I am using driver 310.70 on a GeForce GTX 480 / 580 (both show the same issue)
I have a loop as follows:

int success = 0;
while ( success == 0 ) {
if (something that happens for sure) {
success = 1;

This never terminates (driver crash). I modified it as:

int success = 0;
int iter = 0;
while ( success == 0 && iter++ < 64) {
if (something that happens for sure) {
success = 1;

This terminates but always with success == 1 (implying that the first version should not loop indefinitely). Performance also depends on the value with which iter is compared (using 128 makes it slower), which makes no sense since I verified that all loops terminate after approx 15 iterations … (checked using an atomicMax on a single-entry buffer). The computation is correctly performed, but all happens as if the break was skipped (or as if the loop was unrolled, see below).

I verified with cgc 3.1.0013 (profile gp5fp) and the break appears in the generated code. The loop is not unrolled. I tried a variety of pragma unroll, etc. as well as replacing the break by a continue and other tricks but without success.

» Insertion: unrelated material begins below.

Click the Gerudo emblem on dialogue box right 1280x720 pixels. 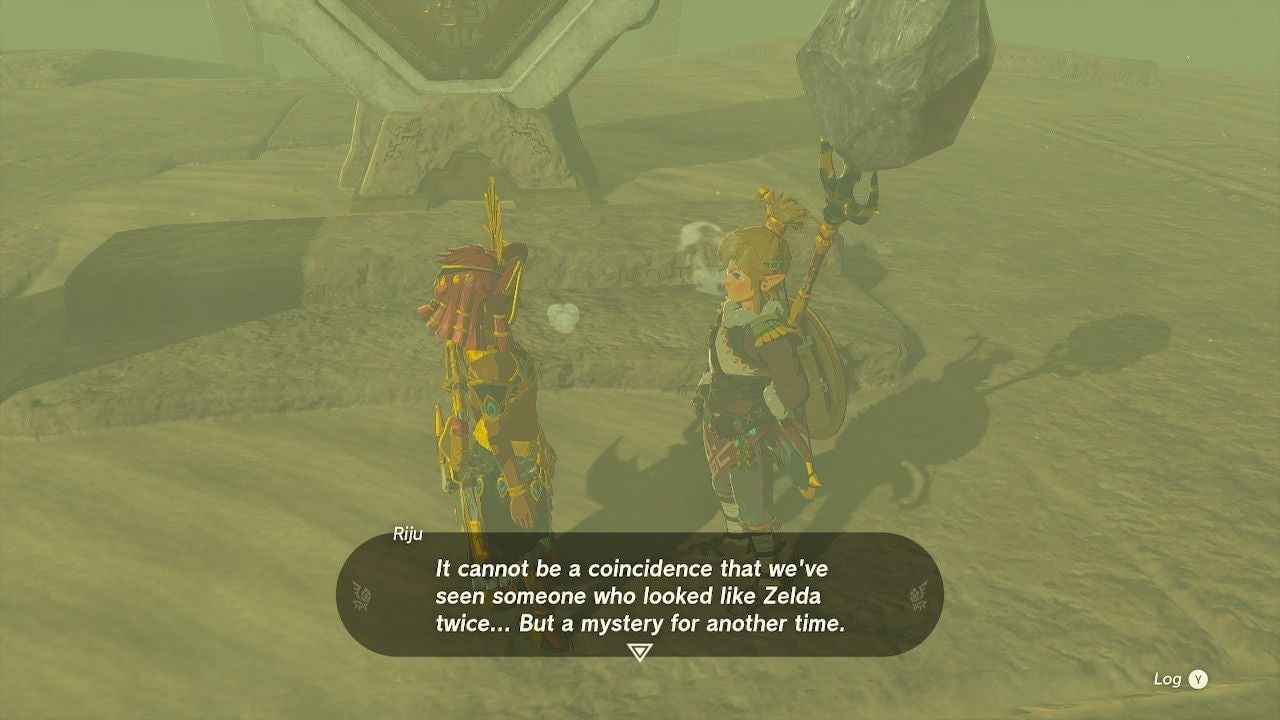tap(921, 593)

Has anyone seen a similar issue? Any ideas?


Some more info:

I have an atomic operation in the body of the loop (atomicCompSwap). If I remove it for an (incorrectly non-atomic) equivalent, then the loop behaves as expected.

This looks very much like the atomic is forcing a loop unrolling. Any reason for that?

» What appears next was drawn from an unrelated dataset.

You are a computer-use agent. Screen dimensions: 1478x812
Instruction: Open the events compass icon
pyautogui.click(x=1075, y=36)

Edit: I should also precise that this is using:
#version 420
#extension GL_NV_shader_buffer_load : enable
#extension GL_NV_shader_buffer_store : enable
#extension GL_NV_gpu_shader5 : enable

I still did not find a good solution, but I was at least able to get the normal loop behavior. The trick is to add a useless condition using an atomic in the while statement.
In my case I used:

while ( atomicAdd(u_Table + foo,0) > 0 )

where table contains only '1’s. I use foo to avoid all threads to access the same memory location.

This is really ugly, but if fixes the loop: The penalty I pay for this is much lower than the penalty of the broken loop … (I tried without an atomic, but no luck)

Note that it does not always work depending of the code inside the loop. For instance if I use ‘return’ instead of ‘break’, it stops working properly. So this is really just a hack.

Well, at least I can expect a huge boost in performance when this issue is fixed :-)

Got same issues when used those extensions for global atomic stores. Nevers succeeded to use stores in VS or GS. Seems like FS works only :( It’s always a lil magick to make stores working. For example even Cyril Crassin done some magick in his shader to let A-Buffer sample work with load\store extensions.

How about the imageAtomic* ? Are those better supported ?

(I cannot trivially test because I need an atomicCAS 64 bits … but this may be doable nonetheless)

if its related to atomics (coding custom semaphores) the “break” stuff doesnt work so well in SIMT, need to use a different code structure, see below

int  spin = 10000; // spin counter as safety measure, not required
        bool done = false;
        while (!done && spin-- > 0)
          // try to enter spinlock
          if ( imageAtomicExchange(oitSpinLock, screenPos, uint(1)) == uint(0) )
            // release spinlock
            imageAtomicExchange(oitSpinLock, screenPos, uint(0));
            // leave spinlock
            done = true;
            // NEVER use break here

Sorry it took a long time to answer => Christoph I think you are correct on the issue happening here. I also discussed this problem with Cyril Crassin and he pointed out a modification of the code that solved the problem on Fermi hardware (essentially removing the ‘break’). This gave a huge boost in performance ( basically x2 :) ) so many thanks Cyril!!
Unfortunately the problem remains on Kepler. Let’s see how this evolves.